Mexican sculptor, born on May 3, 1953. Carlos Espino is part of an Italian family of painters and sculptors. The Italian paternal grandfather named Carlos Espino Centurión, settled in Veracruz, Mexico and then Mexico City. The only one of his 10 brothers and sisters who devoted himself to sculpture full time. The artistic vocation marked his life since from the age of three he already tried to represent all kinds of objects with breadcrumbs.
In high school, he began his modeling practice at the Cristóbal Colón de la Villa school where he discovered his vocation, supported by Lasallian teachers. In high school, he took modeling courses with Professor Cantú from 1969 – 1971, from where he graduated with deep artistic conviction to enter the National School of Plastic Arts (ENAP) “San Carlos” in Mexico City in 1972.
ENAP calls a contest in 1974, in which it obtains the 1st. place.
Encouraged by these achievements, and in an incessant search for knowledge of the culture of the Mediterranean, he traveled to Italy, Paris, Greece and Morocco, between the years 1974 – 1975. From there he observed customs, architectural forms, as well as the use of shape and color in the various manifestations of the plastic arts. Carlos Espino’s work gets exposure in Mexico, thanks to a traveling exhibition in the southeast part of the country, organized by the INBA that year.
At the end of that year, he collaborated with Architect José Luis Ezquerra (director of “Las Hadas”), in the decoration of sculptural exteriors for the residence “Villa Coral”, in Manzanillo, Colima.
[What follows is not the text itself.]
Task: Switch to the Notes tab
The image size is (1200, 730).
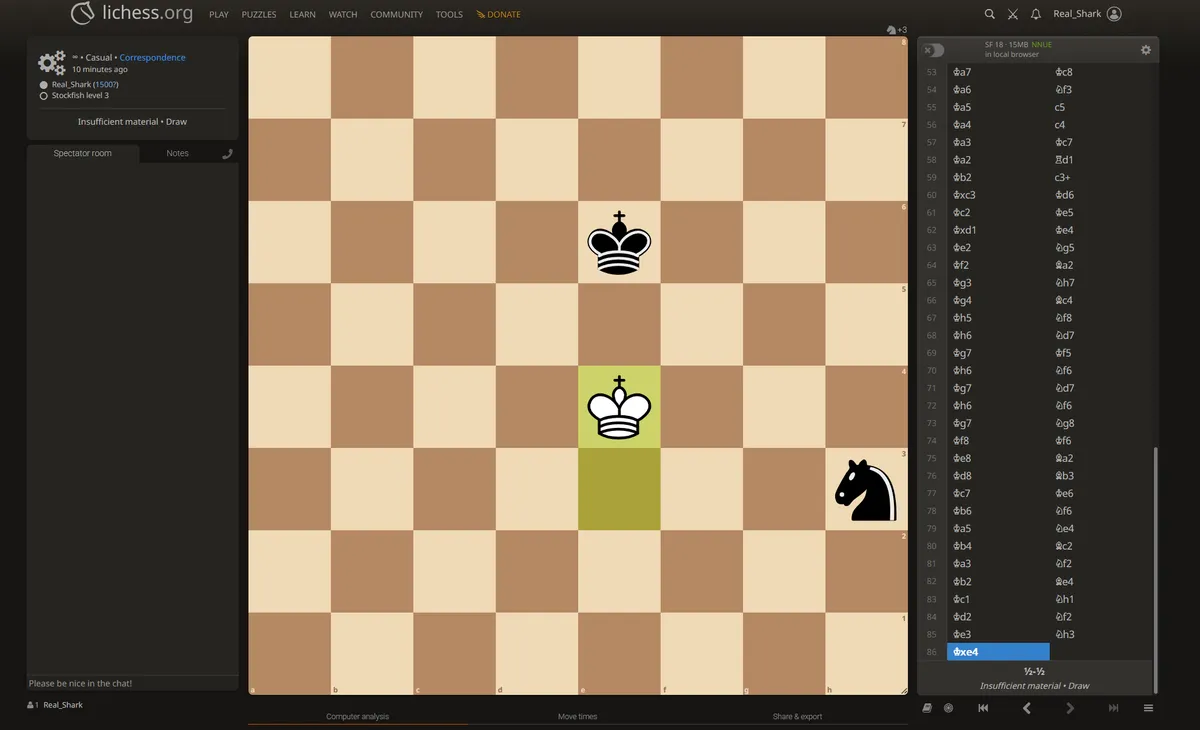Action: coord(177,152)
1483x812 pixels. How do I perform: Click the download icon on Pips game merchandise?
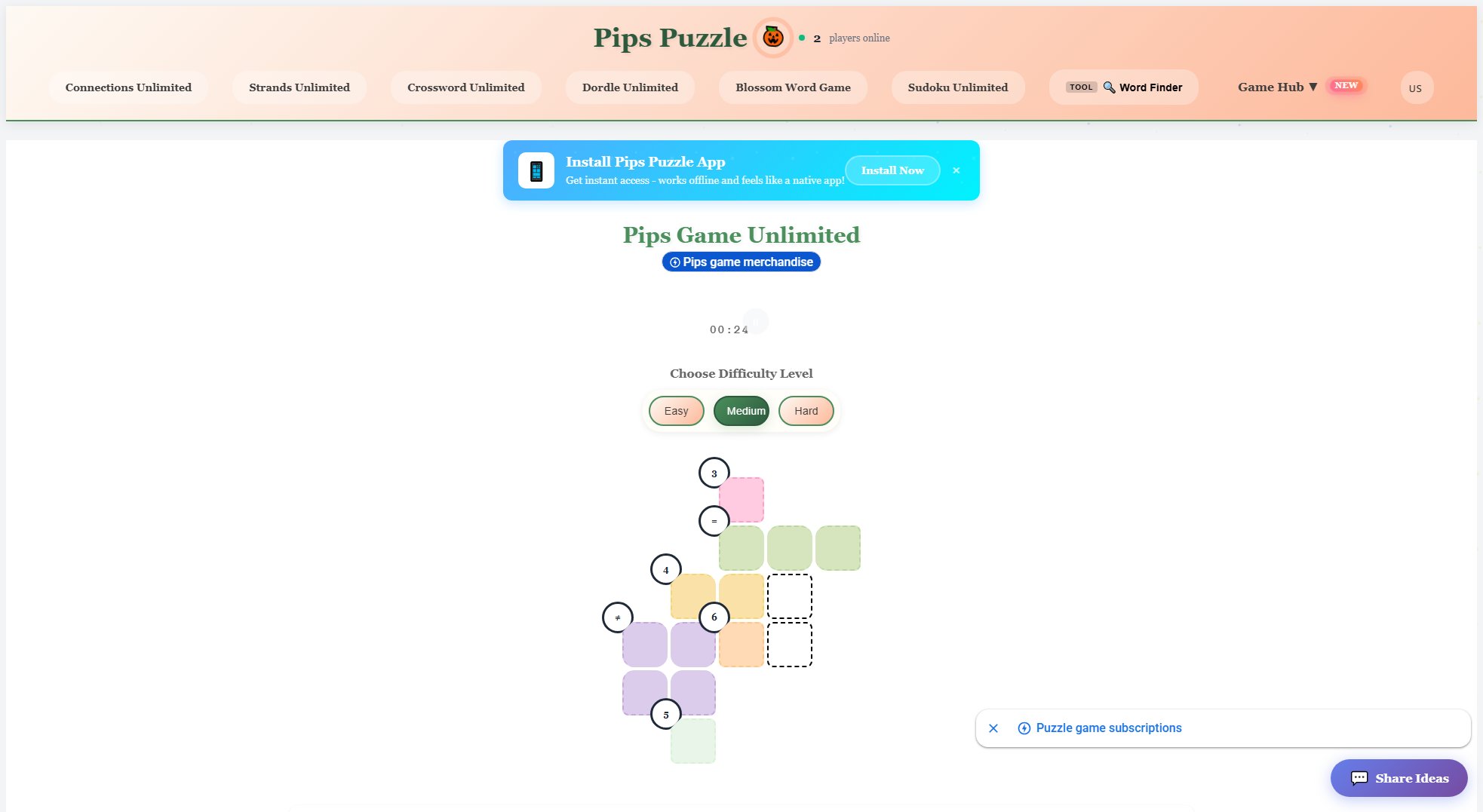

From 1980, and to date, Carlos Espino has left a mark on national history through his sculptures, many monumental in size, either as individual figures, equestrian statues or as groups, placed in the main squares, important avenues around Mexico and some outside the country.
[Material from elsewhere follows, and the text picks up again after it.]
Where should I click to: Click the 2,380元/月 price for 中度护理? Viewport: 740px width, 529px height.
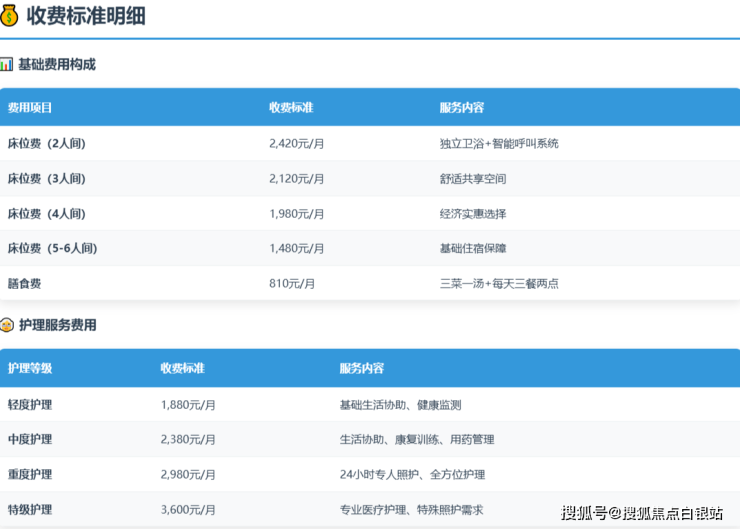(188, 439)
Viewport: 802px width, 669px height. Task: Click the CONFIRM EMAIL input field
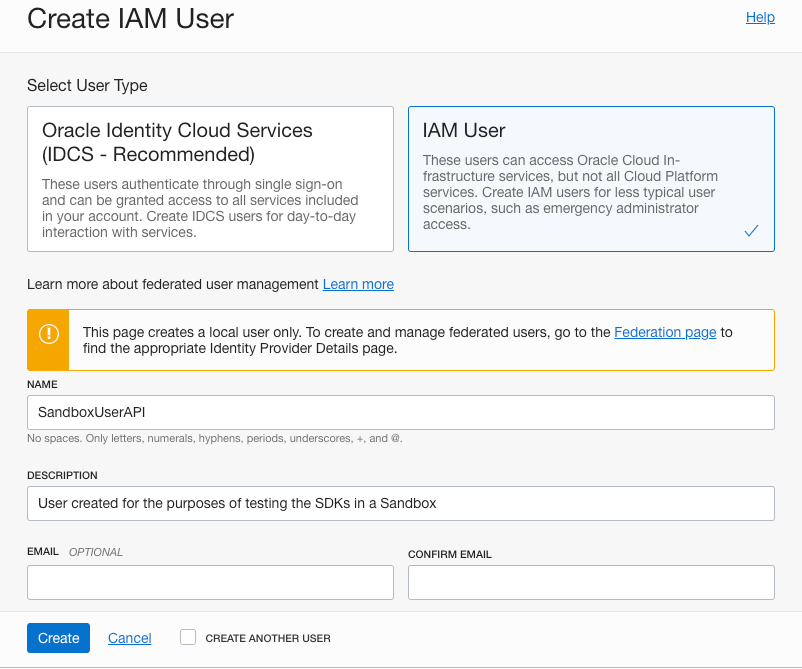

In 1981, he made the eagle for the monument to the Independence of the city of San Juan del Río, Querétaro, commissioned by the then municipal president, Jorge Herbert Pérez.
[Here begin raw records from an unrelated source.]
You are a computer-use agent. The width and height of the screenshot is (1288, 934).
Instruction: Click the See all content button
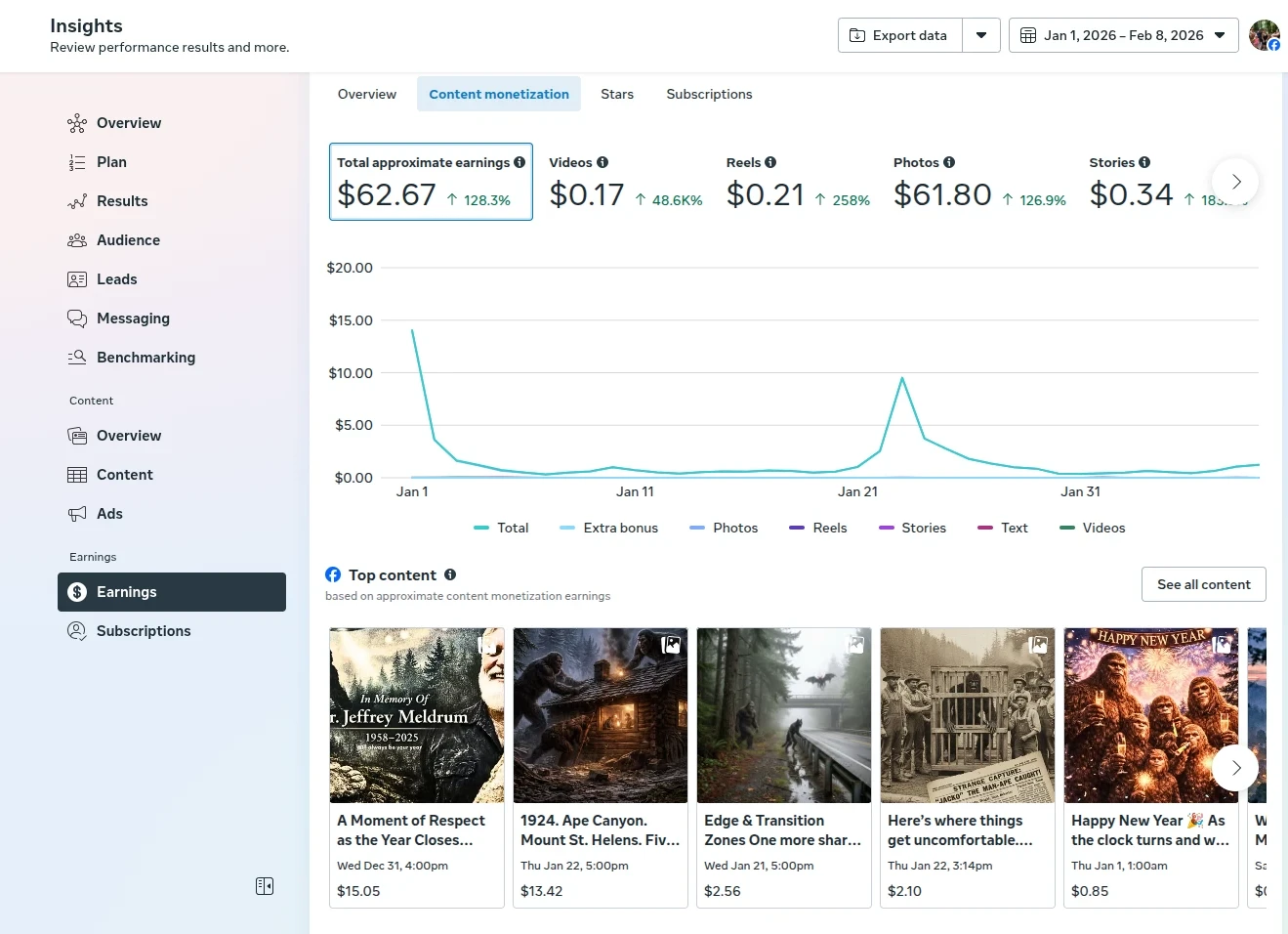(1203, 584)
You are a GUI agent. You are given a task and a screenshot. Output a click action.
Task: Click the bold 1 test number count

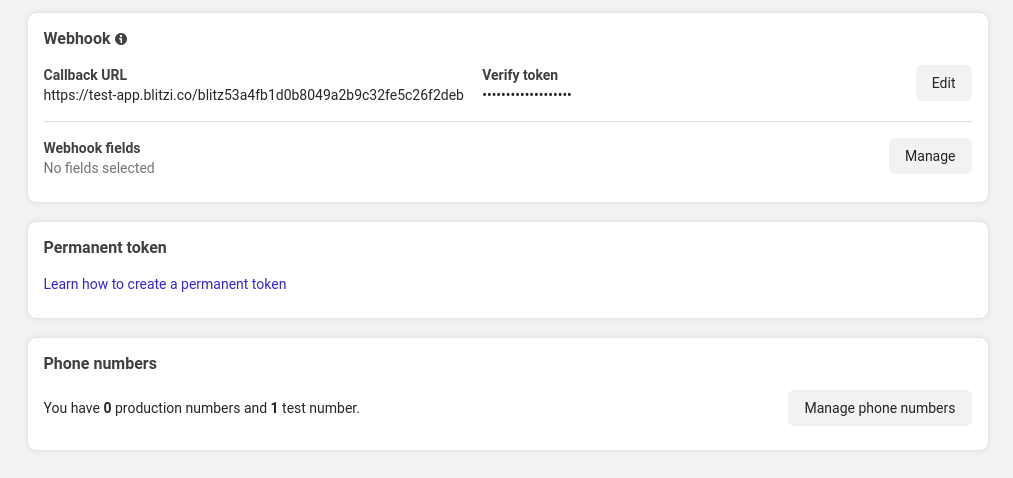274,408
His approach was always more classical, academic and figurative, with the use of the living model, not inspired by modernist, avant-garde or abstract trends, but inspired by canons bequeathed from the Greeks and Romans. His main passion was mythology, especially the Greco-Roman, which nurtured and inspired his work. According to personal comments made by the artist, he numbered his works at more than a thousand sculptures.
One of his favorite works was “The Triumph of Poseidon” located in the central courtyard of the Secretariat of the Navy, commissioned by the Secretary of the Navy, Admiral Luis Carlos Ruano Angulo during the six-year term of the former Mexican President, Lic. Carlos Salinas de Gortari.
In 1989 he made the monumental sculpture of Felipe Ángeles, his first work located in Zacatecas (Cerro de La Bufa) with Pancho Villa and Pánfilo Natera. In the same esplanade that is visited by thousands of tourists every year, in 2014 he unveiled “Allegory of the Taking of Zacatecas”.
The four-meter-high effigy of Fray Antonio Margil de Jesús, commissioned by the municipality of Guadalupe in 2018, was his last work located in Zacatecas territory.
Carlos Espino passed away on March 26, 2019, in Mexico City.